Oder «Blowing in the Wind.»

LAND OF HOPE AND GLORY

Das Trio des Marsches «Pomp and Circumstance» von Edward Elgar ist nach der offiziellen Königshymne und dem netten Song, der Britannien zum Führen auffordert, so etwas wie die dritte Hymne des Vereinigten Königreichs. Und wenn diese schöne Melodie bei der «Last Night of the Proms» erklingt, dann singen alle mit: Daaa-dada-da-daaa-daaa…
Aber ist UK noch das Land der Hoffnung und des Ruhmes? Und ist dieses Lied nicht ein Lied eines weltmächtigen, weltführenden Reiches? Wäre nicht etwas Europäisches, etwas Integratives, etwas weniger Angeberisches viel angebrachter?
Ja, und so wird bei der nächsten (oder übernächsten) «Last Night» nicht mehr den Marsch von Edward Elgar gespielt, sondern die Europa-Hymne, «Freude, schöner Götterfunken» aus der Sinfonie IX von Herrn Beethoven.

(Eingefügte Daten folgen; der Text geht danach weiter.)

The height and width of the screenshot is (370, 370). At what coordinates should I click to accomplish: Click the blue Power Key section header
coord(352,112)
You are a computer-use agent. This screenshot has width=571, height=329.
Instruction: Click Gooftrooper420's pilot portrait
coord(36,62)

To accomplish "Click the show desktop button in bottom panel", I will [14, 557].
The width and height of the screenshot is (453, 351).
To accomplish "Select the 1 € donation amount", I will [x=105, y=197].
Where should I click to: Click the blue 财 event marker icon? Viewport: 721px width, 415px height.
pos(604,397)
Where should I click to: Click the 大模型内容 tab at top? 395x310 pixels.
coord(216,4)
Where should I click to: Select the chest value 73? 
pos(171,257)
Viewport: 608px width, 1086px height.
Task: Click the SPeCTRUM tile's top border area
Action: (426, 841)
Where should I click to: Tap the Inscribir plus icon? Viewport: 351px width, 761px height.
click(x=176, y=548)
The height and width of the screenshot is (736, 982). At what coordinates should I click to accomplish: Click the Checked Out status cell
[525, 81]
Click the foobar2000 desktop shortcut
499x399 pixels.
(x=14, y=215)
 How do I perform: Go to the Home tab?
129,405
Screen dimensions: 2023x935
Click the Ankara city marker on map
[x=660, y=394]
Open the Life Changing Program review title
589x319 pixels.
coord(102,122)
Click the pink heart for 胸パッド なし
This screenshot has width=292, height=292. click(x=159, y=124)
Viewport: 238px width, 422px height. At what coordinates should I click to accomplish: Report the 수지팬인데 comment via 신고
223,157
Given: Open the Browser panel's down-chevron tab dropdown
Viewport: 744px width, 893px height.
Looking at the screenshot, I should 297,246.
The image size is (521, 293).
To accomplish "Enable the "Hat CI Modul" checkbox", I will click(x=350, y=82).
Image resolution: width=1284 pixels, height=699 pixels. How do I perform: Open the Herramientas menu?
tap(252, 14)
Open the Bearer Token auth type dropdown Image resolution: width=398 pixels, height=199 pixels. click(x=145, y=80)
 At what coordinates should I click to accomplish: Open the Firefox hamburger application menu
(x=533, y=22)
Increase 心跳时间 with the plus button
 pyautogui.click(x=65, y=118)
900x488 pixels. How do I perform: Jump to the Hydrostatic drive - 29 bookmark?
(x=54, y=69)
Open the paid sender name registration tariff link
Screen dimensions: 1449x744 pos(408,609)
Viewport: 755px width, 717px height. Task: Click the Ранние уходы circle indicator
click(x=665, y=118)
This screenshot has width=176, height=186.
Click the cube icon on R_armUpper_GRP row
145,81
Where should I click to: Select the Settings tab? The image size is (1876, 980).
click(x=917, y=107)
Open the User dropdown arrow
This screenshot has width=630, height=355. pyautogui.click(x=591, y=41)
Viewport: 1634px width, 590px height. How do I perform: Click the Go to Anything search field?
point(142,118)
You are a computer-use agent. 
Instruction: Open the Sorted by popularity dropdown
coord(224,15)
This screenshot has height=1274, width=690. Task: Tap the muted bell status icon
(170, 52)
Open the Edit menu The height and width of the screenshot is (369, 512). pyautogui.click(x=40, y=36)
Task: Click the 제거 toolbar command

WELCHE TRADITIONEN KÖNNTE MAN NOCH KIPPEN?

Natürlich jede.
Oder keine.
Denn das Schöne an einer Tradition ist doch, dass sie sich nicht ständig rechtfertigen muss. Sie ist irgendwann entstanden. Und ist irgendwann geblieben.
Niemand drückt das besser aus als Tevje:

Dank unserer Tradition haben wir bisher unser Gleichgewicht seit vielen, vielen Jahren gehalten
Hier in Anatevka haben wir Traditionen für alles

Nun werdet ihr fragen, wie es mit diesen Traditionen angefangen hat.
Ich werde es euch sagen: Ich weiß es nicht.
Das ist eben Tradition.

Manchmal sollte man gar nicht anfangen zu denken. Ich habe darüber nachgedacht, wie es ist, wenn eine Wagner-Bastion wie Bayreuth wankt. – Nachdem ich in einem anderen Post mich darüber beklagt hatte, dass im SWR über die Musik gequatscht wird. Und nun denke ich darüber nach, was man noch alles kippen kann.
Und man sollte einfach nicht nachdenken.